Vol. 305, Issue 1, 368-374, April 2003

Ambient Temperature Influences Core Body Temperature Response in Rat Lines Bred for Differences in Sensitivity to 8-Hydroxy-dipropylaminotetralin

Andrea C. Nicholas and Lewis S. Seiden

Department of Neurobiology, Pharmacology and Physiology, University of Chicago, Chicago, Illinois

Agonist-induced decrease in core body temperature has commonly been used as a measure of serotonin1A (5-HT_1A) receptor sensitivity in mood disorder. The thermoregulatory basis for 5-HT_1A receptor agonist-induced temperature responses in humans and rats remains unclear. Therefore, the influence of ambient temperature on 5-HT_1A receptor-mediated decreases in core body temperature were measured in rat lines bred for high (HDS) or low (LDS) sensitivity to the selective 5-HT_1A receptor agonist 8-hydroxy-dipropylaminotetralin (8-OH-DPAT). HDS and LDS rats were injected with either saline, 0.25 or 0.50 mg/kg 8-OH-DPAT at ambient temperatures of 10.5, 24, 30, or 37.5°C, and core temperature was measured by radiotelemetry. For both lines, the thermic response to acute 8-OH-DPAT was greatest at 10.5°C and decreased in magnitude as ambient temperature increased to 30°C, consistent with hypothermia.

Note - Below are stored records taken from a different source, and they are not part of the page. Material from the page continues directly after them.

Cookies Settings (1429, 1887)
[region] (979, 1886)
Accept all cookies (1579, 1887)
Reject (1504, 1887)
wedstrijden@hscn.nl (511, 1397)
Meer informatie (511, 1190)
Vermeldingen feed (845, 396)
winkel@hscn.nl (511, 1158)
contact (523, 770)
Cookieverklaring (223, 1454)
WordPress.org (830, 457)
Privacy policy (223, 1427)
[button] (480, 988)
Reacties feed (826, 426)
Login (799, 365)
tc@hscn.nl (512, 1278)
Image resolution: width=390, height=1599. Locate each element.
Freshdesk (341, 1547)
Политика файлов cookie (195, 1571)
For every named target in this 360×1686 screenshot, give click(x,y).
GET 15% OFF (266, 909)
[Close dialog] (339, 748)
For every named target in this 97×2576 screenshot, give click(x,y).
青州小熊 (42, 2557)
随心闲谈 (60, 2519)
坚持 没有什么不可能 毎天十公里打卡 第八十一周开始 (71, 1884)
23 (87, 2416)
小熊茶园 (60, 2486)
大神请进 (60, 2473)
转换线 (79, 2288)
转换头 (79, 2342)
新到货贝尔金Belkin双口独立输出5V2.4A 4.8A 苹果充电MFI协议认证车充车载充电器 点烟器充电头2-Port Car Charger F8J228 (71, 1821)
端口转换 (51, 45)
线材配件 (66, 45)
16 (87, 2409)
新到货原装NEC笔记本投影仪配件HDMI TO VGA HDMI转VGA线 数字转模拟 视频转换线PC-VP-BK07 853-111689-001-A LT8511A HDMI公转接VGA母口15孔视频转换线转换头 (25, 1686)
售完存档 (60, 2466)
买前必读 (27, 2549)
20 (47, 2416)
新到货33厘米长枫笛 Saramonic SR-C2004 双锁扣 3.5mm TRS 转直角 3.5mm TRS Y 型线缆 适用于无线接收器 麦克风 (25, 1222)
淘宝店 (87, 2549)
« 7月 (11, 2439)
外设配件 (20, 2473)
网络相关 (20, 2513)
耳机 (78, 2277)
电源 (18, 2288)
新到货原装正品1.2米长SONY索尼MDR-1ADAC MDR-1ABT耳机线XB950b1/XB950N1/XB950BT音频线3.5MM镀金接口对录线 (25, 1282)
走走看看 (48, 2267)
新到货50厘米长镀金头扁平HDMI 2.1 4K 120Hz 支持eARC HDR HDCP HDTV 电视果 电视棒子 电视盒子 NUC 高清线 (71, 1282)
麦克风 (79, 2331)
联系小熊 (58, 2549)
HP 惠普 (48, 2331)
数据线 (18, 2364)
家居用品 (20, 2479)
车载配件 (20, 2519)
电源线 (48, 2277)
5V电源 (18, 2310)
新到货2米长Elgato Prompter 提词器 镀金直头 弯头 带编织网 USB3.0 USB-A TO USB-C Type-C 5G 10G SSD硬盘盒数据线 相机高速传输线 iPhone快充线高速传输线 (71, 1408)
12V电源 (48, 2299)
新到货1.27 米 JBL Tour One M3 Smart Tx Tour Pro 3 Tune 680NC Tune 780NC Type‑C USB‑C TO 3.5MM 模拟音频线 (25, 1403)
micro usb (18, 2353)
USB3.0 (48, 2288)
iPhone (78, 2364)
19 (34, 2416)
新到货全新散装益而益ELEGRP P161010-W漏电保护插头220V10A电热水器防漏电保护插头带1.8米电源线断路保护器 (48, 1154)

HDS rats displayed a greater hypothermic response than LDS rats at 10.5, 24, and 30°C. At 37.5°C, LDS rats showed a lethal elevation of temperature in response to 0.50 mg/kg 8-OH-DPAT. All thermic responses to 8-OH-DPAT, including the lethality, were effectively blocked by pretreatment with the 5-HT_1A receptor antagonist WAY100635, suggesting line differences in thermoregulatory circuits that are influenced by 5-HT_1A receptor activation. Following repeated injection of 8-OH-DPAT, the magnitude of the hypothermic response decreased in both lines at 10.5°C, but increased in HDS rats treated with 0.50 mg/kg 8-OH-DPAT at 30 and 37.5°C. This pattern was reversed in HDS rats following 8-OH-DPAT challenge at 24°C, suggesting that a compensatory thermoregulatory response accounts for changes in the hypothermic response to chronic 8-OH-DPAT.